Building a Serverless Inventory Intelligence System on AWS
Project: Serverless Inventory Intelligence on AWS
Timeline: September 2025
Role: Solutions Architect (Serverless & Event-Driven Design)
Focus: Event-Driven Automation & Serverless Architecture
Services: AWS Lambda, Amazon S3, Amazon DynamoDB, DynamoDB Streams, Amazon SNS, IAM, CloudWatch
Executive Summary
Designed and implemented a fully serverless, event-driven inventory management system using AWS managed services.
The architecture eliminates traditional servers and enables:
- Automated data ingestion
- Real-time inventory monitoring
- Event-driven alerting
- Near-zero operational overhead
- Pay-per-use cost efficiency
The system processes uploaded inventory files, updates a DynamoDB table, and automatically sends alerts when stock levels reach zero — demonstrating modern cloud-native design principles.
Architecture Overview
The solution follows an event-driven serverless pattern:
- Inventory CSV file uploaded to Amazon S3
- S3 triggers Load-Inventory Lambda
- Data inserted into Amazon DynamoDB
- DynamoDB Streams trigger Check-Stock Lambda
- Out-of-stock events published to Amazon SNS
- Email notifications sent to subscribers

Phase 1: Data Ingestion Automation
Creating the Load-Inventory Lambda Function
A Lambda function named Load-Inventory was created to parse CSV files uploaded to S3 and insert inventory data into DynamoDB.
Configuration:
- Runtime: Python 3.x
- Trigger: Amazon S3
- IAM execution role with scoped permissions
- Timeout optimized for CSV parsing workloads

IAM Role Configuration (Least Privilege)
The Lambda execution role was configured following least-privilege principles.
Permissions granted:
Load-Inventory Lambda
- S3 Read access
- DynamoDB PutItem access
Check-Stock Lambda
- DynamoDB Stream Read access
- SNS Publish permissions
This ensures secure service-to-service communication without over-permissioning.
Configuring Amazon S3 Event Trigger
The S3 bucket was configured to automatically invoke the Load-Inventory Lambda when new objects are created.
Event Type:
s3:ObjectCreated:*

This removes the need for polling or manual processing.
Testing Data Loading
Uploaded a sample inventory CSV file to the S3 bucket.
The Lambda function executed automatically and inserted parsed records into DynamoDB.

Verified that the DynamoDB table populated successfully:

Phase 2: Real-Time Stock Monitoring
Enabling DynamoDB Streams
To detect inventory changes in real time, DynamoDB Streams were enabled.
Stream View Type:
NEW_AND_OLD_IMAGES
Streams allow change data capture without impacting application performance.
Creating the Check-Stock Lambda Function
A second Lambda function named Check-Stock was implemented.
Responsibilities:
- Monitor DynamoDB Stream events
- Detect when item quantity equals zero
- Publish notification message to SNS

Configuring DynamoDB Stream Trigger
The Check-Stock Lambda was attached to DynamoDB Streams using an event source mapping.

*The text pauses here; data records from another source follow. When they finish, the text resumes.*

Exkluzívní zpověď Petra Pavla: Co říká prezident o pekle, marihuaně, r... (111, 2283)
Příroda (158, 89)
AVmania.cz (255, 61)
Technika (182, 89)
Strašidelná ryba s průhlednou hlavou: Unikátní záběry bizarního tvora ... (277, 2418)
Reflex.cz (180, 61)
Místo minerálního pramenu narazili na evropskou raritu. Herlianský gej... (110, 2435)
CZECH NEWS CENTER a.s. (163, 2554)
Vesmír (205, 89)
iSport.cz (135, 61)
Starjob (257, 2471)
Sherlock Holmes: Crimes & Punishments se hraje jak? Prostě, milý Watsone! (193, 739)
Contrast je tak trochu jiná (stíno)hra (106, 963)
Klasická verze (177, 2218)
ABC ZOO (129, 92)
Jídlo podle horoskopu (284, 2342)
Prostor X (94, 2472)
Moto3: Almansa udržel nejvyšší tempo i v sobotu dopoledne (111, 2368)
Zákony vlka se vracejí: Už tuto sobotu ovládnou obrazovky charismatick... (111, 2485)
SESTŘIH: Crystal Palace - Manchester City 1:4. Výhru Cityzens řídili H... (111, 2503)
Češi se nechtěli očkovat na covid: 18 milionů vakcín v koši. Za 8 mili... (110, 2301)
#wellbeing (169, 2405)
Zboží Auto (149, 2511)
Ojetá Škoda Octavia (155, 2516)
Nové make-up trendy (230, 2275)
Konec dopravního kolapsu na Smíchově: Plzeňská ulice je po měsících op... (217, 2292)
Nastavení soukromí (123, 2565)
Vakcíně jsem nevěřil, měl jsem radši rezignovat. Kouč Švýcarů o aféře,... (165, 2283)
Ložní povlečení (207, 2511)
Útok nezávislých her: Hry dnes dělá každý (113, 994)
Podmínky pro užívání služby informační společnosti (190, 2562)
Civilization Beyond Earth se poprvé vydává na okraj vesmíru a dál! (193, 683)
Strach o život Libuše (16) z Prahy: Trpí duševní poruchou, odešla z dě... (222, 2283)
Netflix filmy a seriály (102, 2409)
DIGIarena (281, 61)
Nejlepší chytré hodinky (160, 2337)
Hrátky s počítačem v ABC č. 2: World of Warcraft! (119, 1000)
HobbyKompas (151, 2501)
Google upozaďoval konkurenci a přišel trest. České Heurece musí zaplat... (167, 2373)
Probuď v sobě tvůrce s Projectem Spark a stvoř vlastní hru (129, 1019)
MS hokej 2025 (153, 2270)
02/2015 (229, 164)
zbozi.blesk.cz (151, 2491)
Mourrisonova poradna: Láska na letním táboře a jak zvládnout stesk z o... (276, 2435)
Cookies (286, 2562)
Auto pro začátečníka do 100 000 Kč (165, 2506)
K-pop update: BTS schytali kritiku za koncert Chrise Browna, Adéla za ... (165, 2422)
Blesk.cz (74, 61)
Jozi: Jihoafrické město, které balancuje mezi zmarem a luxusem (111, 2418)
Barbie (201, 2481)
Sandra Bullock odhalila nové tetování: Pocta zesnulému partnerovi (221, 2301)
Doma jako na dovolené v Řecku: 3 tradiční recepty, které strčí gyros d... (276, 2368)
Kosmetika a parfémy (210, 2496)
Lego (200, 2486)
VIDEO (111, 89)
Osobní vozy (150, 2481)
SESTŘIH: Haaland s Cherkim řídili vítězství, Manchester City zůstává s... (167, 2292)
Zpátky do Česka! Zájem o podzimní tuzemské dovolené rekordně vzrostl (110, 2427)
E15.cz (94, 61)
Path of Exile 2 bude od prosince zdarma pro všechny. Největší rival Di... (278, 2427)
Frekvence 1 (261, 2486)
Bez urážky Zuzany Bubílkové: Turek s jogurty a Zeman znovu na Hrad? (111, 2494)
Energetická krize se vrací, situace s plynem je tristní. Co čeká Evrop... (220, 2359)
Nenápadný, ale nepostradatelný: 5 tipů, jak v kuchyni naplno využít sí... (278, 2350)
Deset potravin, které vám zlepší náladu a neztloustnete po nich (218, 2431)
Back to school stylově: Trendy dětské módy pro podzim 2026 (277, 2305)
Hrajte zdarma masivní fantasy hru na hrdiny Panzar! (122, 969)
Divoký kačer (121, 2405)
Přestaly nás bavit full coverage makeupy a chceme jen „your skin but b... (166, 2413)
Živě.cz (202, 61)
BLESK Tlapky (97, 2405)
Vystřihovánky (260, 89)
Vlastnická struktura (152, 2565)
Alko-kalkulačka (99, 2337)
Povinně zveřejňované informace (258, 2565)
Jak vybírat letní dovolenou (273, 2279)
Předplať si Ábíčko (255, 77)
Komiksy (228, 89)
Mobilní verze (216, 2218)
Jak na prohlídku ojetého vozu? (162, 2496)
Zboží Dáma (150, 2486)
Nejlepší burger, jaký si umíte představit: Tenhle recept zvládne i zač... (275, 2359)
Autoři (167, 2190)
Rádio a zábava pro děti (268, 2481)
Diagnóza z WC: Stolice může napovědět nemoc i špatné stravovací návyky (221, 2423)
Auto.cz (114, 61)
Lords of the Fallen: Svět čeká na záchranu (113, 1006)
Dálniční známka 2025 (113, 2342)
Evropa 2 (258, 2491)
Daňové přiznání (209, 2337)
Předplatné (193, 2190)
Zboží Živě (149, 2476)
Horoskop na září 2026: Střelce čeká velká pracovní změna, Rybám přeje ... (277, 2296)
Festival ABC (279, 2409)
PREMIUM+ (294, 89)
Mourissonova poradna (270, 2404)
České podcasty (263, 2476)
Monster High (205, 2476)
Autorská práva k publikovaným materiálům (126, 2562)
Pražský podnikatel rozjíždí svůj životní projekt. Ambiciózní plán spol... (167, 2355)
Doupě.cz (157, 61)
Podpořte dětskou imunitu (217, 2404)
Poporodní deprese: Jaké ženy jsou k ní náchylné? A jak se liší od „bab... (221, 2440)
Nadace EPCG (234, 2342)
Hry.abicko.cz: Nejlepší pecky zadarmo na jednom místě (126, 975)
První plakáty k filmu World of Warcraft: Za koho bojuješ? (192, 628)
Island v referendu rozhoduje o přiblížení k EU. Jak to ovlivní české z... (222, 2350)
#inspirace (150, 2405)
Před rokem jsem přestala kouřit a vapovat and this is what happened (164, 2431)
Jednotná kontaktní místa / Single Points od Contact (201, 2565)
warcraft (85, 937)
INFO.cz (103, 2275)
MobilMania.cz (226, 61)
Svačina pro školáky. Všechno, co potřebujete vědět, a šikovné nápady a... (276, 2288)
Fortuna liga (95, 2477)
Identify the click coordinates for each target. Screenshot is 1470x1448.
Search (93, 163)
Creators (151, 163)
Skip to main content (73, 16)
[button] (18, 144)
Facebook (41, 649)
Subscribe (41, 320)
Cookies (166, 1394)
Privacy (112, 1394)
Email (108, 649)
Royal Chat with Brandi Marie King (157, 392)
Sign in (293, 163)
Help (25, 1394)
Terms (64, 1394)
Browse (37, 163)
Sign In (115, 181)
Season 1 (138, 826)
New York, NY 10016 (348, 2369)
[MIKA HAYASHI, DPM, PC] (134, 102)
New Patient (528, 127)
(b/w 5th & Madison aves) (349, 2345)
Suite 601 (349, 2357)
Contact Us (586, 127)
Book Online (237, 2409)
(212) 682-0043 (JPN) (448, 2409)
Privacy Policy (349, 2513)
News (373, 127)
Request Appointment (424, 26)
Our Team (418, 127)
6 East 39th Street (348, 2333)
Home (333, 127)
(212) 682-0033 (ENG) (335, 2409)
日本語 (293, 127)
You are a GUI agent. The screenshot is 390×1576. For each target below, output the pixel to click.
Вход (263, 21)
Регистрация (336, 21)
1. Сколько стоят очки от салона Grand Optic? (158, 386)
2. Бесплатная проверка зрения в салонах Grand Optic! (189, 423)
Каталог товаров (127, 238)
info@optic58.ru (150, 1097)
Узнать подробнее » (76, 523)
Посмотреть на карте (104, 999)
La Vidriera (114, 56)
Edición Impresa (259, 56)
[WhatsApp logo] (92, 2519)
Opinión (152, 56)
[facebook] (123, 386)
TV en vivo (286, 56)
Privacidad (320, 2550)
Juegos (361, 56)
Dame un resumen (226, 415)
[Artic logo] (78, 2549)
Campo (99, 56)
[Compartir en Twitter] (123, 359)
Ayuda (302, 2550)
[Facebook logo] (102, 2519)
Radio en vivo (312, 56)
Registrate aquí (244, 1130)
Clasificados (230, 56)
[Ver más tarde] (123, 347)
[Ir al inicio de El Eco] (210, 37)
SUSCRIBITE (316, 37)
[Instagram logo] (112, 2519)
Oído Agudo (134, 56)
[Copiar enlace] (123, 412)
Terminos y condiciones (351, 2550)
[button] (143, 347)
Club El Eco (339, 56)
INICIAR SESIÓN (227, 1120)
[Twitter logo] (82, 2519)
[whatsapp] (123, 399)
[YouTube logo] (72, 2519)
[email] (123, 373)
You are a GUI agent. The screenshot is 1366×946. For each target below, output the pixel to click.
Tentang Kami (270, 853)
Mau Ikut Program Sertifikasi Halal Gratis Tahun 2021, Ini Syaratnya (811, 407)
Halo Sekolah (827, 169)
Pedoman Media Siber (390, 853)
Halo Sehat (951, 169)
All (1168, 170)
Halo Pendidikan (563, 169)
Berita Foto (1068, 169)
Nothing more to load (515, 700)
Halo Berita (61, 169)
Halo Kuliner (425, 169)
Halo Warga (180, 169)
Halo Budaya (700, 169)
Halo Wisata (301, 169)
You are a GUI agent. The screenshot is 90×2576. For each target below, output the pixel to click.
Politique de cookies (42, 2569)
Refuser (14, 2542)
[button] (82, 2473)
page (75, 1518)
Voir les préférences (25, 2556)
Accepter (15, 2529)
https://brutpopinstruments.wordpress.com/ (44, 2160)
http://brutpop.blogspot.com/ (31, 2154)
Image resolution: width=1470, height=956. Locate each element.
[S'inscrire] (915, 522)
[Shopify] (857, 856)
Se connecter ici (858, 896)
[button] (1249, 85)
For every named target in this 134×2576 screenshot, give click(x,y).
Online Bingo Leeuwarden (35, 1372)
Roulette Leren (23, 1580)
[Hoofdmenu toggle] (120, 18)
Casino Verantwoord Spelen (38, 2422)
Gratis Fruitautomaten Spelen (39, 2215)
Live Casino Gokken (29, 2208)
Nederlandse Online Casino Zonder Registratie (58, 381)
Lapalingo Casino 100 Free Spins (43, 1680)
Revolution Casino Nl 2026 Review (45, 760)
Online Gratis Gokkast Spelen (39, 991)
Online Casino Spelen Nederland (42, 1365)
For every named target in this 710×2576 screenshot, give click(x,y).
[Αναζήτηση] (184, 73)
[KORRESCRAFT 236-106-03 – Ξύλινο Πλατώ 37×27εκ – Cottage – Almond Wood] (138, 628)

This ensures real-time evaluation of inventory changes.
Phase 3: Notification Automation
Creating the SNS Topic
An Amazon SNS topic named NoStock was created to handle alert distribution.

Email Subscription Setup
An email endpoint subscription was configured and confirmed.

This enables automatic alert delivery when inventory reaches zero.
End-to-End Workflow Validation
To validate the full architecture:
- Uploaded a CSV file containing out-of-stock items
- Observed Lambda execution via CloudWatch
- Verified DynamoDB update
- Confirmed SNS email notification delivery
Inventory State Transition

Email Notification Received

Architectural Benefits Achieved
Event-Driven Automation
No manual intervention required once deployed.
Scalability
Lambda scales automatically based on file upload volume.
Fault Isolation
Failures in notification logic do not impact ingestion.
Cost Optimization
No idle compute resources — pure pay-per-use model.
Operational Simplicity
Fully managed AWS services reduce maintenance overhead.
Architectural Impact
This project demonstrates:
- Serverless system design
- Event-driven architecture patterns
- IAM least-privilege configuration
- Real-time stream processing
- Cross-service AWS integration
- Observability using CloudWatch
- Secure notification workflows
The solution reflects production-grade serverless design patterns aligned with modern enterprise cloud architecture practices.